Exercise instructions: Output the rows again without changes, beginning at the line containing "Toggle dark mode moon icon" and continuing up to and including the line containing "(x=1476, y=79)". Give only those lines.

Records provided:
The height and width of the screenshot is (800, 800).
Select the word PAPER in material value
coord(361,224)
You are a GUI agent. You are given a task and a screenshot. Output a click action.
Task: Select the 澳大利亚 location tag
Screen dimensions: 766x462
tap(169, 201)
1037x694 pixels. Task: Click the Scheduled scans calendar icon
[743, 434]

...

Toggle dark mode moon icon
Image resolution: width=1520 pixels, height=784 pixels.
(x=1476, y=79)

* * *

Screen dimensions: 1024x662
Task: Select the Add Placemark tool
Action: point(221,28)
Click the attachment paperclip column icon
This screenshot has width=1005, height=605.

Exercise solution:
Toggle dark mode moon icon
Image resolution: width=1520 pixels, height=784 pixels.
(x=1476, y=79)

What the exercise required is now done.